A Second Coup Announced in Burkina Faso After Heavy Gunfire at the Country's Capital


  • A coup has been announced in Burkina Faso, marking the second coup in the West African country this year.

  • The coup announcement came after hours of heavy gunfire at the country's capital, Ouagadougou.
  • Armed soldiers confirmed the overthrow of Burkina Faso's President Paul-Henri Damiba through a televised broadcast.
  • There is concern over the rising coup in West African region, especially in Francophone countries.

Burkina Faso's military has taken over the government of the country and key government controlled locations including the presidential palace and the National Television Station.

The announcement was made by a group of heavily armed military personnel in a televised national broadcast.

This announcement came following heavy gunfire in Burkina Faso's capital, Ouagadougou in the late hours of Friday. Soldiers were reportedly seen all out on the streets along the main avenue that leads to the administrative building, the national television station, and the presidential palace.

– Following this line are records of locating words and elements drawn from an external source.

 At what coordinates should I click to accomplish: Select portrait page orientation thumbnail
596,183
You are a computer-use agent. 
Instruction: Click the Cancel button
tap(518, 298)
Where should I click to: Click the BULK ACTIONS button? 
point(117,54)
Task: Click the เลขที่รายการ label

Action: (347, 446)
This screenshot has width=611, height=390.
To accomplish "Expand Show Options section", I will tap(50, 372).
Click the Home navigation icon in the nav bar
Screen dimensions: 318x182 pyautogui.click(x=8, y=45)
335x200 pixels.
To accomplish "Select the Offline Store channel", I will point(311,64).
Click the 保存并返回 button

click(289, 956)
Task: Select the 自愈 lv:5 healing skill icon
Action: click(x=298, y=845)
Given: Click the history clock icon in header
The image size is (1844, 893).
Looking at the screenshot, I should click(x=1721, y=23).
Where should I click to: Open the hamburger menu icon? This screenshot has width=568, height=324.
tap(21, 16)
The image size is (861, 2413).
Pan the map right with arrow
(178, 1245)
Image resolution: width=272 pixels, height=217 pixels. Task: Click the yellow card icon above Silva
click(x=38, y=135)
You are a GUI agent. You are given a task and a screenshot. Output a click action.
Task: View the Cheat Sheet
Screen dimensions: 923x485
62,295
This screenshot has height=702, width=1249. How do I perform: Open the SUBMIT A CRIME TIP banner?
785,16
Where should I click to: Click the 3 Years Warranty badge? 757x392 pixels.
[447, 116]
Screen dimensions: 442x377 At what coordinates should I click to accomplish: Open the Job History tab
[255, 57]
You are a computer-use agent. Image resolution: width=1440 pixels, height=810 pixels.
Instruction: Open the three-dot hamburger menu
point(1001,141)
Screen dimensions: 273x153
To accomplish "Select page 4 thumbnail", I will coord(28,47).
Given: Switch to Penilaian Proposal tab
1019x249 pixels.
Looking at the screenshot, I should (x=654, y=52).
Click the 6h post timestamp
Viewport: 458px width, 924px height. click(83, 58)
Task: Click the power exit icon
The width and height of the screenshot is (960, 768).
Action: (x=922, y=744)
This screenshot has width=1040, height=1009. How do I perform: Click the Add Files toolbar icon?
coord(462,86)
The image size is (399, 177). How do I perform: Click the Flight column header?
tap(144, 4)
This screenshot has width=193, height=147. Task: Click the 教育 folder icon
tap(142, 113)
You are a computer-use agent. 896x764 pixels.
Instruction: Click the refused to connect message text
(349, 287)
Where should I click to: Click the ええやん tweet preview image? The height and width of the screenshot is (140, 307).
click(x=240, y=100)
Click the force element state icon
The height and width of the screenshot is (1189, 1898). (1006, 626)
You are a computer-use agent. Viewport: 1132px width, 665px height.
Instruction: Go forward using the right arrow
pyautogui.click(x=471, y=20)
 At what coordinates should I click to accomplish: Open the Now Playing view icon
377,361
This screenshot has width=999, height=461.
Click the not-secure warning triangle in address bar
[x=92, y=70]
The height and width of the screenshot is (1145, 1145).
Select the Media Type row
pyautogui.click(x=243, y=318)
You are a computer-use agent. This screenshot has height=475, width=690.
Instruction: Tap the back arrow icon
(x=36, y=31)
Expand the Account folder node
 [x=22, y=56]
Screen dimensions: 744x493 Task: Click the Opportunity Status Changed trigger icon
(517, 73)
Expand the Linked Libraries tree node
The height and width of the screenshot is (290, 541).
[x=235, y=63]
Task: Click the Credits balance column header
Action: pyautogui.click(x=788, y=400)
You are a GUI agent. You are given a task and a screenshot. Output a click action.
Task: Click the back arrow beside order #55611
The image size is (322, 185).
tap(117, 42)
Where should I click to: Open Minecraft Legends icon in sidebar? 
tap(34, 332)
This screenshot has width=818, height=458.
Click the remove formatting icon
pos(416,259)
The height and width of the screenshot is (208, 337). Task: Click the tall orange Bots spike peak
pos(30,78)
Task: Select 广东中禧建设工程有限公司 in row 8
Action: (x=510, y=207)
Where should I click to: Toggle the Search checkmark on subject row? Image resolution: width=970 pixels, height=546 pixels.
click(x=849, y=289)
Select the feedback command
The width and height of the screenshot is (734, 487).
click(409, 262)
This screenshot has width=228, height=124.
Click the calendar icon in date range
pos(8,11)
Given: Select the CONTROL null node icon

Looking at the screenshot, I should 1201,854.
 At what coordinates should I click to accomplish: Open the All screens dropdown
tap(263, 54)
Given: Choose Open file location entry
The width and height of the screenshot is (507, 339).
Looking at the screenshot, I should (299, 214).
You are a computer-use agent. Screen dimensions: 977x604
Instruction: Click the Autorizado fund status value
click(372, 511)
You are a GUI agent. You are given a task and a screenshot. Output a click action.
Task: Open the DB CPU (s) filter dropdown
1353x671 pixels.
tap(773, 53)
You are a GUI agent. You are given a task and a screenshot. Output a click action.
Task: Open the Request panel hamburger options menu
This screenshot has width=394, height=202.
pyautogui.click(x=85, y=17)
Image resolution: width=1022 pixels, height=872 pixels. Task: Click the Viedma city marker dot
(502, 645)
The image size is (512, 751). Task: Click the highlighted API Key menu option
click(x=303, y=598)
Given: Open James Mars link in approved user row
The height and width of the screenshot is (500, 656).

The national television which broadcasts to the whole nation was blocked from access. Eyewitnesses say the channel only showed "no video signal".

A coup has been announced in Burkina Faso, marking the second coup in the West African country this year.

A statement from the government stated, "Negotiations are underway to bring back calm and serenity. The enemy attacking our country only wants division between Burkinabes."

In an analysis, Eric Humphery-Smith, a Senior Africa Analyst at risk intelligence company Verisk Maplecroft told AP on Friday that "While gunfire around the military barracks could be due to some forms of mutiny, the closure of the national television station bodes ill."

Burkina Faso has seen a lot of conflicts in recent years. Islamic terrorists from nearby Mali have migrated into the country with inner fighters, controlling about 40% of the country's regions.

The current president, Paul-Henri Damiba, took over the country through a coup. He was a lieutenant but became a coup leader that overthrew former president Roch Kabore in January this year.

Residents were happy about the takeover because they thought the current government would be able to fight insurgency. However, the government has "not done enough to counter insecurity in the country", according to residents.

Earlier this week, 11 soldiers were killed and 50 civilians reportedly missing in a terrorist attack in the northern Soum province. Before the coup, residents on Thursday protested against Damiba and asked for his resignation, blaming him for the growing insecurity in the country.

There is tension across the whole of West Africa following a rising coup in the region, especially in Francophone countries, formally occupied by France.


Military takeovers have taken place in countries like Guinea, Guinea-Bissau, Chad, and now twice in Burkina-Faso.

Although the Economic Community of West African States (ECOWAS) has sanctioned Mali and Guinea because of the Coup, the fact that this continues in Burkina Faso raises concern over the effectiveness of those sanctions.